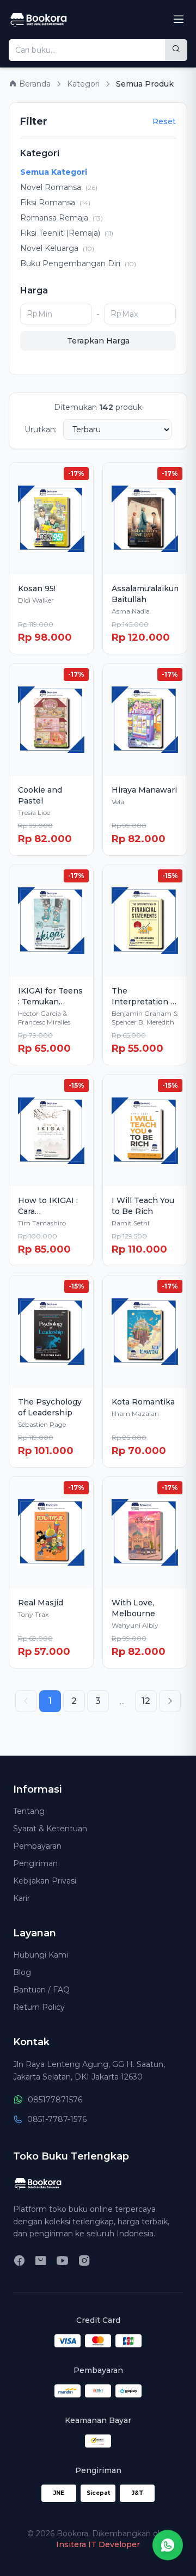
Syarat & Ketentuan (50, 1828)
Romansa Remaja (61, 218)
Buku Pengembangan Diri (78, 263)
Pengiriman (35, 1863)
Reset (164, 121)
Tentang (29, 1811)
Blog (22, 1972)
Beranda (34, 84)
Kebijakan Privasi (44, 1881)
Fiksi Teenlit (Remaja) (66, 233)
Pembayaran (37, 1846)
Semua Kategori (53, 172)
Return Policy (39, 2007)
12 (146, 1701)
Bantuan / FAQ (41, 1990)
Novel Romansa (58, 187)
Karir (21, 1898)
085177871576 (55, 2100)
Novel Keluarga (57, 248)
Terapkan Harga (98, 341)
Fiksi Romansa (55, 202)
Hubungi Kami (40, 1955)
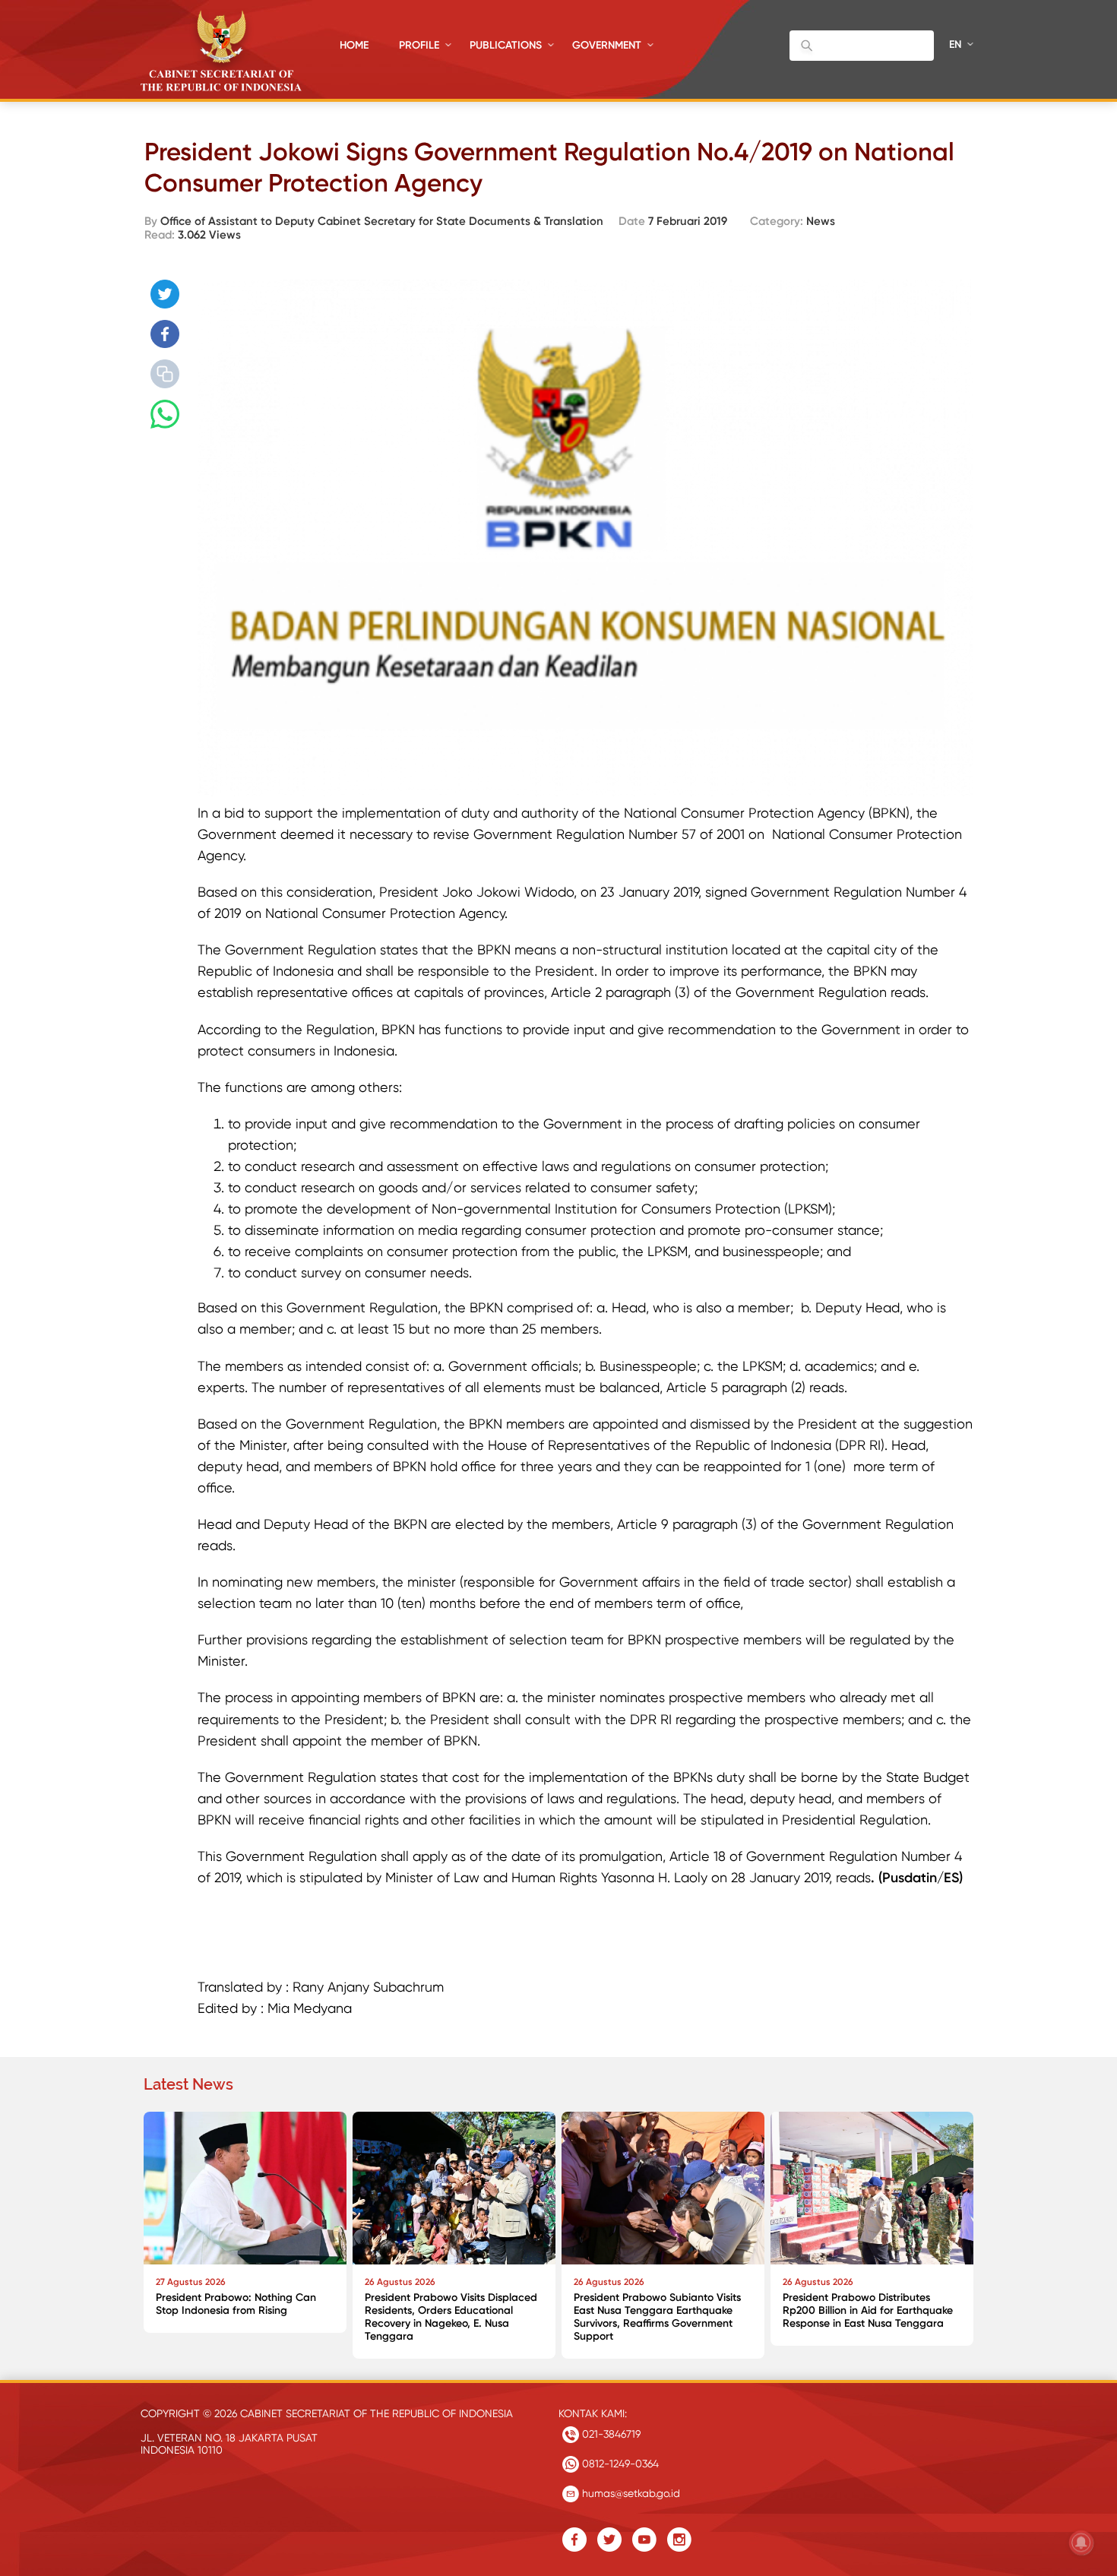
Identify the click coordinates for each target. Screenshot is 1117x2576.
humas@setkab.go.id (629, 2493)
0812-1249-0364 (619, 2463)
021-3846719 (610, 2434)
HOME (354, 45)
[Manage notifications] (1081, 2542)
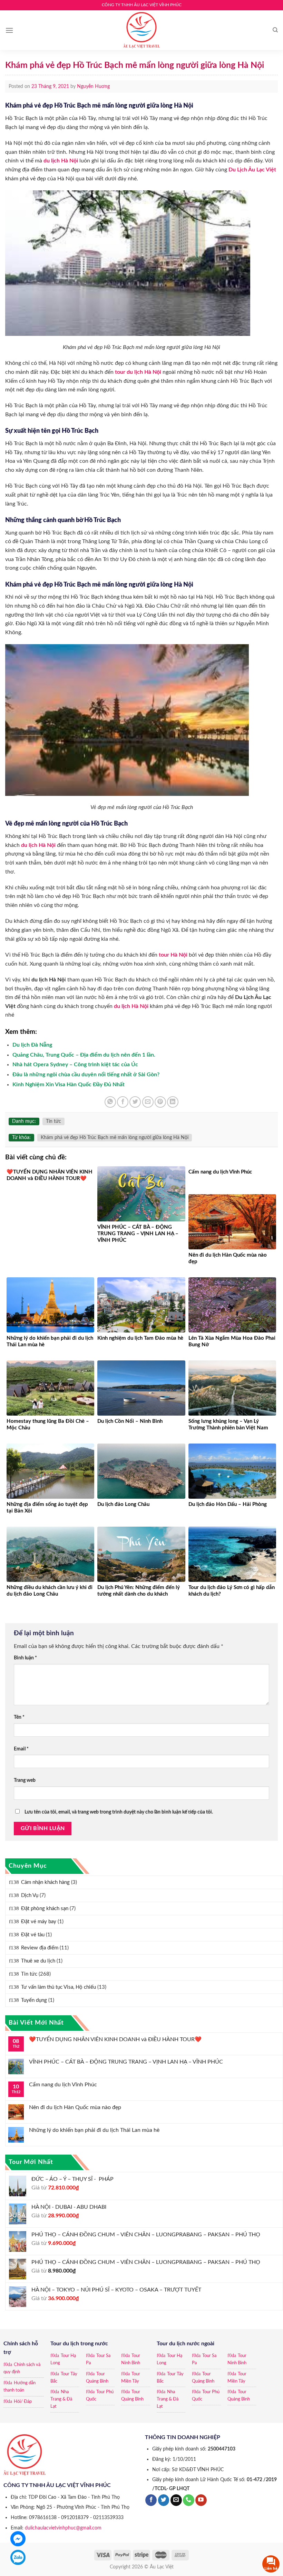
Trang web (25, 1780)
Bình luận (25, 1657)
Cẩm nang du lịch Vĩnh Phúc (63, 2084)
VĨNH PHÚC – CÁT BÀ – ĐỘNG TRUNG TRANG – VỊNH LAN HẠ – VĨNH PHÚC (126, 2062)
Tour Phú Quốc (100, 2396)
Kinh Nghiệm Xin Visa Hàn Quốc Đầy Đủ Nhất (68, 1084)
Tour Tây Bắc (63, 2378)
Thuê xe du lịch (38, 1961)
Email (21, 1748)
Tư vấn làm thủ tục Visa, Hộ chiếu (58, 1987)
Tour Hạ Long (63, 2359)
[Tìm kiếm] (275, 30)
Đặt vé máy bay (38, 1921)
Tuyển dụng (34, 2000)
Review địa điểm (39, 1947)
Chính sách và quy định (21, 2368)
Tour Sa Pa (98, 2359)
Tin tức (29, 1974)
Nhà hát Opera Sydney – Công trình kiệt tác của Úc (75, 1064)
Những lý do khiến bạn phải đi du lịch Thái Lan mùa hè (94, 2130)
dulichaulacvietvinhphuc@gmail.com (63, 2527)
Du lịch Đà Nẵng (32, 1045)
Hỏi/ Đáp (23, 2401)
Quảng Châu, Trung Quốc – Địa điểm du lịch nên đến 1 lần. (83, 1055)
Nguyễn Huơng (93, 86)
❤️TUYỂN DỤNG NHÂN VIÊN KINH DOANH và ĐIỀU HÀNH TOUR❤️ (115, 2039)
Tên (19, 1717)
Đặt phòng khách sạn (44, 1908)
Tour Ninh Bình (130, 2359)
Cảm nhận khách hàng (45, 1882)
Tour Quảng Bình (97, 2378)
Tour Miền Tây (130, 2378)
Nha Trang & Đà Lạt (61, 2399)
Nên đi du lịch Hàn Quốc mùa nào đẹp (75, 2107)
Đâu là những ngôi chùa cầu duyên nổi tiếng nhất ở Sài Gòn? (85, 1074)
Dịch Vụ (29, 1895)
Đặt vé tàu (33, 1934)
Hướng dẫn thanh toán (19, 2387)
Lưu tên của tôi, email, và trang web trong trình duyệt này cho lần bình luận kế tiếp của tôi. (119, 1812)
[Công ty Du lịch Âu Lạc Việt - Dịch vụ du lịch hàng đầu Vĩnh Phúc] (141, 30)
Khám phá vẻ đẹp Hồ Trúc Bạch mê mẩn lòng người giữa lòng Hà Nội (114, 1137)
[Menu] (9, 30)
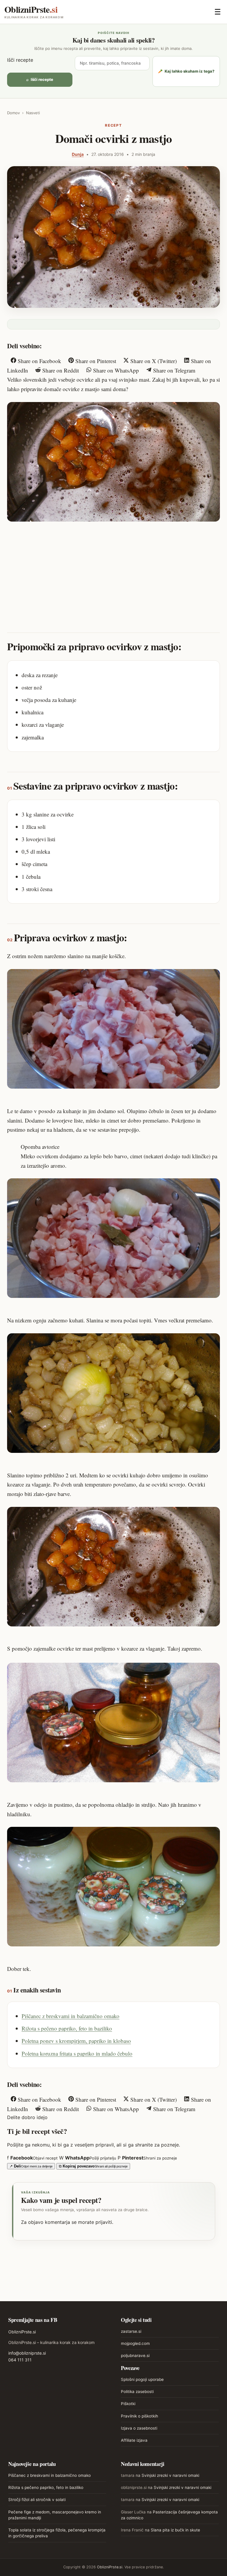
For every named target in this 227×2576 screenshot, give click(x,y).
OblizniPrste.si (22, 2331)
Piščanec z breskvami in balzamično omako (70, 2016)
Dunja (78, 154)
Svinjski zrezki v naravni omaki (170, 2475)
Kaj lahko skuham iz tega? (186, 71)
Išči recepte (20, 60)
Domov (13, 112)
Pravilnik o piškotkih (139, 2416)
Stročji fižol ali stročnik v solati (37, 2499)
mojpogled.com (135, 2343)
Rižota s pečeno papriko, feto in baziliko (67, 2028)
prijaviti (103, 2222)
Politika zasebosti (137, 2391)
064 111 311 (20, 2359)
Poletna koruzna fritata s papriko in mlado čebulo (77, 2053)
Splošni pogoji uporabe (142, 2379)
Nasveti (33, 112)
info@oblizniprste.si (27, 2353)
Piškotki (128, 2403)
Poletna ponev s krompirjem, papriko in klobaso (76, 2040)
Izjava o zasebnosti (139, 2428)
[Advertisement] (113, 571)
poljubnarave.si (135, 2355)
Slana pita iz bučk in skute (175, 2530)
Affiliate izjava (134, 2440)
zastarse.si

# # # #

▸ Task item
Check the listing above for "điểm". Show every line where it turns up.

▸ Reply
Review địa điểm (39, 1947)
Quảng Châu, Trung Quốc – Địa điểm du lịch nên đến 1 lần. (83, 1055)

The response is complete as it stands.